:: Selection ::
Haydn / Ligeti / Dvořák
Lugano, LAC / Teatrostudio, 2018-04-20
2018-04-28 — Original posting
2020-01-03 — Few text rearrangements, outline added
- The Venue
- Haydn: String Quartet in D major, op.20/4, Hob.III/34
- Ligeti: String Quartet No.1, “Métamorphoses nocturnes“
- The Performance
- I. Allegro grazioso —
- II. Vivace, capriccioso — III. A tempo —
- IV. Adagio, mesto —
- V. Presto – Prestissimo —
- VI. Molto sostenuto – Andante tranquillo —
- VII. Tempo di Valse, moderato, con eleganza, un poco capriccioso —
- VIII. Più mosso — IX. Subito prestissimo —
- X. Subito: molto sostenuto —
- XI. Allegretto, un poco gioviale — XII. Allargando Poco più mosso — XIII. Subito allegro con moto, stringendo poco a poco sin al prestissimo — XIV. Prestissimo —
- XV. Allegro comodo, gioviale — XVI. Sostenuto, accelerando – Ad libitum, senza misura — XVII. Lento
- The Performance
- Dvořák: String Quartet No.12 in F major, op.96, “American”
- Encore 1 — Beethoven: V. Cavatina, from the String Quartet No.13 in B♭ major, op.130
- Encore 2 — Shostakovich: III. Allegro non troppo, from the String Quartet No.3 in F major, op.73
- Corina Belcea-Fisher, violin (Romania, 1994 / founding member)
- Axel Schacher, violin (Switzerland / France, since 2010)
- Krzysztof Chorzelski, viola (Poland, since 1996)
- Antoine Lederlin, cello (France, since 2006)
For additional information see also Wikipedia.
I have reported about a recent concert of the Belcea Quartet, in Zurich, on 2018-02-04 — for additional information see that concert review. The program for the concert in February closed with the same composition as this one, the “American” Quartet by Dvořák. My earlier report on that had been somewhat critical. I therefore felt it may be worthwhile to give them a second chance on this, in a different environment / setting.
After a year (see the reports on the concerts on 2017-04-21, 2017-04-22, and 2017-04-23) this was a return to the Teatrostudio within the LAC (Lugano Arte e Cultura) in Lugano, for another series of three string quartet concerts on three consecutive days. The “Teatrostudio” a small, rectangular hall with “technical” looks, parts of the walls and the window covered with black curtains. It’s all the same as a year ago, except that the audience (72 seats, around 60 people in the audience) and artists now swapped positions.
Apart from the dark curtains, the lighting during the performance was on the artists only, with the audience sitting in almost total darkness: a pity for those who might have wanted to have a look at the program notes. Luckily, I had the scores on my iPad (almost completely dimmed down, of course); I wrote my sketchy notes (keywords only, really) almost blind-folded.

:: Given information ::
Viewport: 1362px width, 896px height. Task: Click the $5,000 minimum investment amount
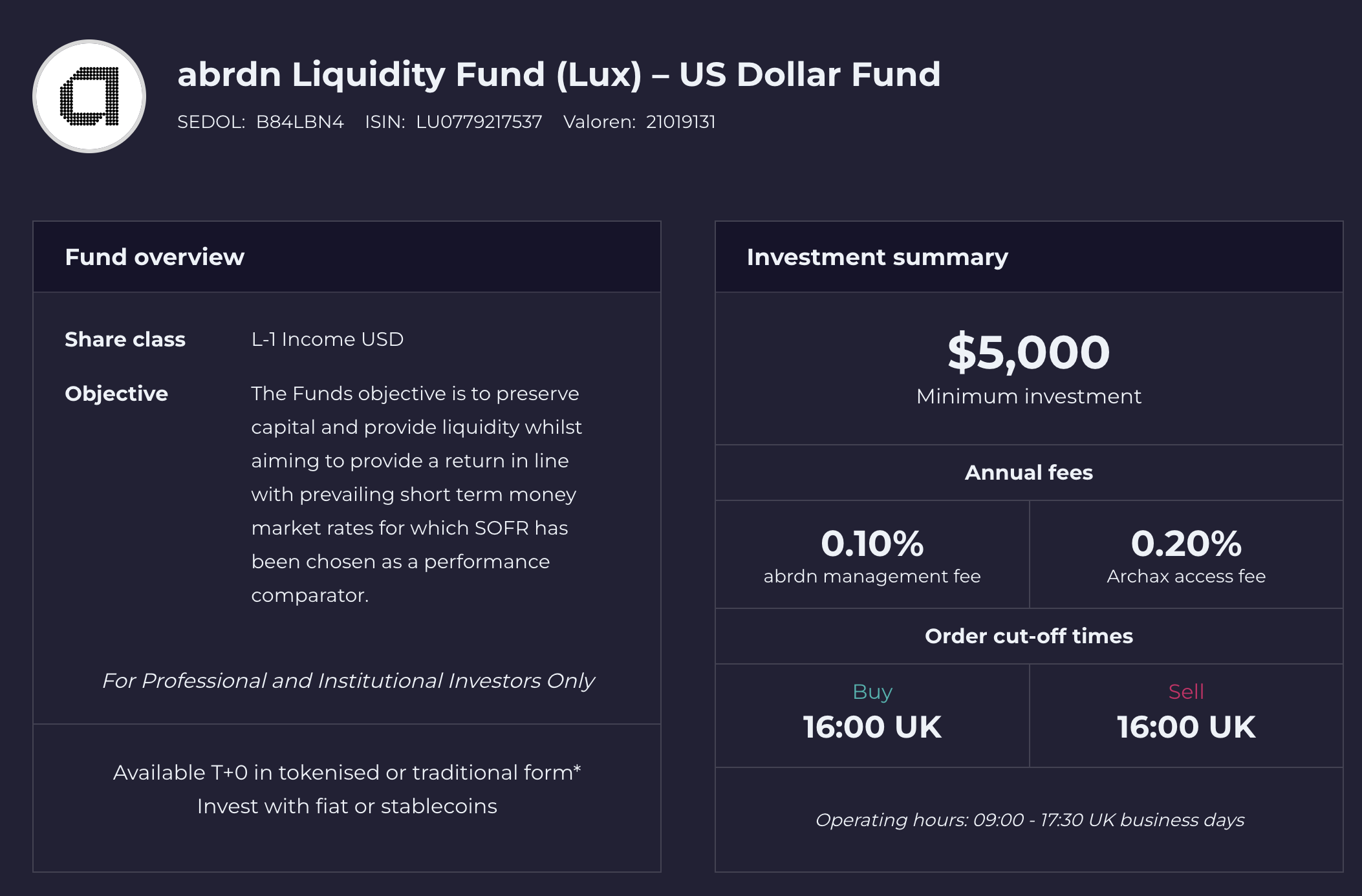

:: Set tasks ::
a) Answer these from the concert review:
(i) How many seats does the Teatrostudio have?
(ii) Which instrument does Krzysztof Chorzelski play?
(iii) In which city did the earlier Belcea Quartet concert on 2018-02-04 take place?
b) Copy word for word the passage of the concert review between "- Encore 1 —" and "(Poland, since 1996)", inclusive.
c) Resume the concert review, picking up right after its final sentence.

:: Answers to the problems ::
a)
(i) 72
(ii) Viola
(iii) Zurich

b)
- Encore 1 — Beethoven: V. Cavatina, from the String Quartet No.13 in B♭ major, op.130
- Encore 2 — Shostakovich: III. Allegro non troppo, from the String Quartet No.3 in F major, op.73
- Corina Belcea-Fisher, violin (Romania, 1994 / founding member)
- Axel Schacher, violin (Switzerland / France, since 2010)
- Krzysztof Chorzelski, viola (Poland, since 1996)

c)
With all four artists playing from a tablet rather than sheet music, the quartet could form a much closer semi-circle than what we see normally in such concerts. Corina Belcea-Fisher at the first violin was facing Antoine Lederlin at the cello, Axel Schacher (violin 2) and Krzysztof Chorzelski (viola) both faced the audience. For the Haydn quartet only, the artists were playing with classic (rather than modern “Tourte“) bows, but the strings were definitely modern (not gut strings).
A “direct link” seemed to connect Antoine Lederlin and Corina Belcea, the founder and clear leader of the ensemble, pulling all the strings (her being the only woman, and the color of her dress both reinforced the impression of dominance, at least optically). These two artists would rarely ever look into the audience: while playing, they didn’t seem to take notice of the listeners.
It may have been in the compositions, but the two members in the rear often appeared to act jointly, interacting both mutually and with the audience (at least passively), while constantly keeping an eye on the first violin and occasionally also on the cellist. Essentially, the ensemble formed a “closed circle”, with 100% focus on the music they were playing—four professionals with years of common experience, and with a full understanding of their jointly agreed intentions and views.
I was most pleased to see and hear that the artists not only played with classic bows, but also almost completely without vibrato. This yielded the maximum in clarity, both in intonation and articulation. The classic bows may also have been helpful in avoiding Nachdrücken, unwanted “belly notes”, and the like.
This small venue probably highlighted differences in sound characteristics and quality between the instruments. It is unlikely that the venue gave any advantage to the two front players (especially as—different from the viola and the second violin—these two were not facing the audience), but I felt that the sound of the first violin often dominated (certainly in volume, but also in quality / definition of the sound), followed by the cello (which per se offers plenty of volume). To me, the sound of the second violin and of the viola had slightly nasal characteristics (in contrast to the other two instruments), at least in the Haydn quartet.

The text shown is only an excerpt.